--- Exercise material Enclosed Below ---

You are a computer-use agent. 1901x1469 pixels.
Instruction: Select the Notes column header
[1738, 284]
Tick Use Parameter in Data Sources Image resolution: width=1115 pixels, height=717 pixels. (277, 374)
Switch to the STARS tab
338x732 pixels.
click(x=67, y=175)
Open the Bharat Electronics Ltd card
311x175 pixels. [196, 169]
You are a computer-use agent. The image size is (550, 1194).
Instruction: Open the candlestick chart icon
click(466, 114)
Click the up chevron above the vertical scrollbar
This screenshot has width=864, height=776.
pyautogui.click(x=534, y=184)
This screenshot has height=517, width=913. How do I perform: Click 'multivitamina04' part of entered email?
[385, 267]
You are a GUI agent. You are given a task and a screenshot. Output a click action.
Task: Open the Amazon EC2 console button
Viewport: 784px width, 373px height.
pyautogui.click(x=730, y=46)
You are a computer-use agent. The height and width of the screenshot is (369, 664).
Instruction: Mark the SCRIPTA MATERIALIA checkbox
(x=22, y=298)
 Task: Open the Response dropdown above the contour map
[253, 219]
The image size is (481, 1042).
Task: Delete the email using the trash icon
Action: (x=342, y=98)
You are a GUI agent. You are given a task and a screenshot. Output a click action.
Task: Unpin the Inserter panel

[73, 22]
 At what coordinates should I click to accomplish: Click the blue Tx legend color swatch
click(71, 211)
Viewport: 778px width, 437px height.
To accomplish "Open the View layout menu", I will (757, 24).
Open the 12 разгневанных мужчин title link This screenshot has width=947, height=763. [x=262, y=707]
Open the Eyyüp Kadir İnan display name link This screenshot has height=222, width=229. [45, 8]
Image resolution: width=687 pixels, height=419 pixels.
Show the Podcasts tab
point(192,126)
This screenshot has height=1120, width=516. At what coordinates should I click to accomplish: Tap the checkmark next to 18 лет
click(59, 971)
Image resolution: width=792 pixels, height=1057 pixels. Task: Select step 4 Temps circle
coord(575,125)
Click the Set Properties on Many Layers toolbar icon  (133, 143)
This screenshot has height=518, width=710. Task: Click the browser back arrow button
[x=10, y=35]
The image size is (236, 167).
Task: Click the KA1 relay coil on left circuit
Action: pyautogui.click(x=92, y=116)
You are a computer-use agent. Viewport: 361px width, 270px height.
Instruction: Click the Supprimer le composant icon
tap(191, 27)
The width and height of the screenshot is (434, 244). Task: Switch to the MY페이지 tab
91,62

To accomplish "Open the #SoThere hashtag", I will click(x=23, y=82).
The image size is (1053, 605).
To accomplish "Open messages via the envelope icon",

--- End of Enclosed Exercise material ---

Task to complete » Would you set the entries down again, exactly as they were written?

Task output »
You are a computer-use agent. 1901x1469 pixels.
Instruction: Select the Notes column header
[1738, 284]
Tick Use Parameter in Data Sources Image resolution: width=1115 pixels, height=717 pixels. (277, 374)
Switch to the STARS tab
338x732 pixels.
click(x=67, y=175)
Open the Bharat Electronics Ltd card
311x175 pixels. [196, 169]
You are a computer-use agent. The image size is (550, 1194).
Instruction: Open the candlestick chart icon
click(466, 114)
Click the up chevron above the vertical scrollbar
This screenshot has width=864, height=776.
pyautogui.click(x=534, y=184)
This screenshot has height=517, width=913. How do I perform: Click 'multivitamina04' part of entered email?
[385, 267]
You are a GUI agent. You are given a task and a screenshot. Output a click action.
Task: Open the Amazon EC2 console button
Viewport: 784px width, 373px height.
pyautogui.click(x=730, y=46)
You are a computer-use agent. The height and width of the screenshot is (369, 664).
Instruction: Mark the SCRIPTA MATERIALIA checkbox
(x=22, y=298)
 Task: Open the Response dropdown above the contour map
[253, 219]
The image size is (481, 1042).
Task: Delete the email using the trash icon
Action: (x=342, y=98)
You are a GUI agent. You are given a task and a screenshot. Output a click action.
Task: Unpin the Inserter panel

[73, 22]
 At what coordinates should I click to accomplish: Click the blue Tx legend color swatch
click(71, 211)
Viewport: 778px width, 437px height.
To accomplish "Open the View layout menu", I will (757, 24).
Open the 12 разгневанных мужчин title link This screenshot has width=947, height=763. [x=262, y=707]
Open the Eyyüp Kadir İnan display name link This screenshot has height=222, width=229. [45, 8]
Image resolution: width=687 pixels, height=419 pixels.
Show the Podcasts tab
point(192,126)
This screenshot has height=1120, width=516. At what coordinates should I click to accomplish: Tap the checkmark next to 18 лет
click(59, 971)
Image resolution: width=792 pixels, height=1057 pixels. Task: Select step 4 Temps circle
coord(575,125)
Click the Set Properties on Many Layers toolbar icon  (133, 143)
This screenshot has height=518, width=710. Task: Click the browser back arrow button
[x=10, y=35]
The image size is (236, 167).
Task: Click the KA1 relay coil on left circuit
Action: pyautogui.click(x=92, y=116)
You are a computer-use agent. Viewport: 361px width, 270px height.
Instruction: Click the Supprimer le composant icon
tap(191, 27)
The width and height of the screenshot is (434, 244). Task: Switch to the MY페이지 tab
91,62

To accomplish "Open the #SoThere hashtag", I will click(x=23, y=82).
The image size is (1053, 605).
To accomplish "Open messages via the envelope icon",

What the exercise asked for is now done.